Copy word for word the part of the shell-scripting newsgroup post that runs from "In article <1678@abekrd.UUCP>" up to and including "either file is.".

* BEGIN SOURCE PASSAGE *

Path: utzoo!utgpu!news-server.csri.toronto.edu!cs.utexas.edu!sun-barr!apple!amdahl!krs
From: krs@uts.amdahl.com (Kris Stephens [Hail Eris!])
Newsgroups: comp.unix.shell
Subject: Re: Problem using multiple 'head' commands in shell script
Keywords: head shell buffering
Message-ID: <37nW01QQ16Rt00@amdahl.uts.amdahl.com>
Date: 1 Feb 91 16:01:51 GMT
References: <1671@abekrd.UUCP> <6925@exodus.Eng.Sun.COM> <fcPl016n13RO00@amdahl.uts.amdahl.com> <1678@abekrd.UUCP>
Reply-To: krs@amdahl.uts.amdahl.com (Kris Stephens [Hail Eris!])
Organization: Amdahl Corporation, Sunnyvale CA
Lines: 74

In article <1678@abekrd.UUCP> garyb@abekrd.UUCP (Gary Bartlett) writes:
>*** FLASH OF INSPIRATION ***
>
>I have an idea:
>- Process the original file by putting the line number at the beginning of
>  each line,
>- Process the file to be merged so that the merge points are at the beginning
>  of each of these lines,
>- Cat the two processed files together and pass through 'sort',
>- Remove line numbers from beginning of resulting file, QED
>
>This doesn't matter how big either file is.
>
>Thoughts?

Hmmm....  If you've got the blocks available on your disk to
handle a second copy of the file, read it once and break it
into (n) pieces of your required length, each.  This would
use pretty much the same number of blocks of storage (plus
at most a block-per-chunk for fractional last blocks) and
some number of inodes (number of lines / lines per chunk).

* END SOURCE PASSAGE *
* BEGIN ENTRIES SUPPLIED *

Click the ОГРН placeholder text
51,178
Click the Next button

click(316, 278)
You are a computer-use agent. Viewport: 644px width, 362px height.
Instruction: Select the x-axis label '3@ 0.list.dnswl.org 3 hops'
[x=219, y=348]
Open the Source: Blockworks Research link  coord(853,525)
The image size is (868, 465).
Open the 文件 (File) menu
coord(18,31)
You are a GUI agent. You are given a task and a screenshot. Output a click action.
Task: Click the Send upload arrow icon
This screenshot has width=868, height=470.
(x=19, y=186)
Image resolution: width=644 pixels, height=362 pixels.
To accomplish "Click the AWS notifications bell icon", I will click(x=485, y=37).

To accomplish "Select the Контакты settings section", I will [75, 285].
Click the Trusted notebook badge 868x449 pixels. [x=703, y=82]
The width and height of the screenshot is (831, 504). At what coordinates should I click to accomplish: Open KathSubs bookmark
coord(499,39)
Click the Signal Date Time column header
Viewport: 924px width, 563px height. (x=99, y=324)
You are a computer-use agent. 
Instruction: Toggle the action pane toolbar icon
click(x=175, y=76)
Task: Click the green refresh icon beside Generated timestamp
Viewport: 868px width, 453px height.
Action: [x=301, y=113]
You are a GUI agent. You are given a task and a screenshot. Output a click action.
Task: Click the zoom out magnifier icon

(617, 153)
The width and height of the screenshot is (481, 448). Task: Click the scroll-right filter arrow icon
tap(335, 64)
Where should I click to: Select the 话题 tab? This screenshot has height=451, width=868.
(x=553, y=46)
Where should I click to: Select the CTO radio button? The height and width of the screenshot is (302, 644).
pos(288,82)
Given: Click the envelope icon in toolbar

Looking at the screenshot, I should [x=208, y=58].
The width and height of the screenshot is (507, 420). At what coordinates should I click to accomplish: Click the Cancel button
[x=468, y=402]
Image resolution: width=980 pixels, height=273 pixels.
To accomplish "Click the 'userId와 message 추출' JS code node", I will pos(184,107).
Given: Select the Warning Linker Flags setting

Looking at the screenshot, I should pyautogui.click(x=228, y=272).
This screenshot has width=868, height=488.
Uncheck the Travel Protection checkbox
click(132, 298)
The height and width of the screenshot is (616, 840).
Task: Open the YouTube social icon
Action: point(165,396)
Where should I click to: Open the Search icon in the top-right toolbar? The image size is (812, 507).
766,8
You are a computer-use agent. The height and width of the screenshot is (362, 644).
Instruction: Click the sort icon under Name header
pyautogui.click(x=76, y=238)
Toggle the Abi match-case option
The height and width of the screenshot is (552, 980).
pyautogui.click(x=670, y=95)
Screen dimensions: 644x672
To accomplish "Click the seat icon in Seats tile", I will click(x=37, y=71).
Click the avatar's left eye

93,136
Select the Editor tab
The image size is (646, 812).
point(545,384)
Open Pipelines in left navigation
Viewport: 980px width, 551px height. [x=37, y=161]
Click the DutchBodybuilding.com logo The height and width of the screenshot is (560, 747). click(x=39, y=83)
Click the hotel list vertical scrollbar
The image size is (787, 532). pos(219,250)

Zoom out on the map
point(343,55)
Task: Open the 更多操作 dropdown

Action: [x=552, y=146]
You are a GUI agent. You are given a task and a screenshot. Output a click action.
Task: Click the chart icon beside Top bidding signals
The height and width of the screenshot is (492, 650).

* END ENTRIES SUPPLIED *

◆ RESPONSE
In article <1678@abekrd.UUCP> garyb@abekrd.UUCP (Gary Bartlett) writes:
>*** FLASH OF INSPIRATION ***
>
>I have an idea:
>- Process the original file by putting the line number at the beginning of
>  each line,
>- Process the file to be merged so that the merge points are at the beginning
>  of each of these lines,
>- Cat the two processed files together and pass through 'sort',
>- Remove line numbers from beginning of resulting file, QED
>
>This doesn't matter how big either file is.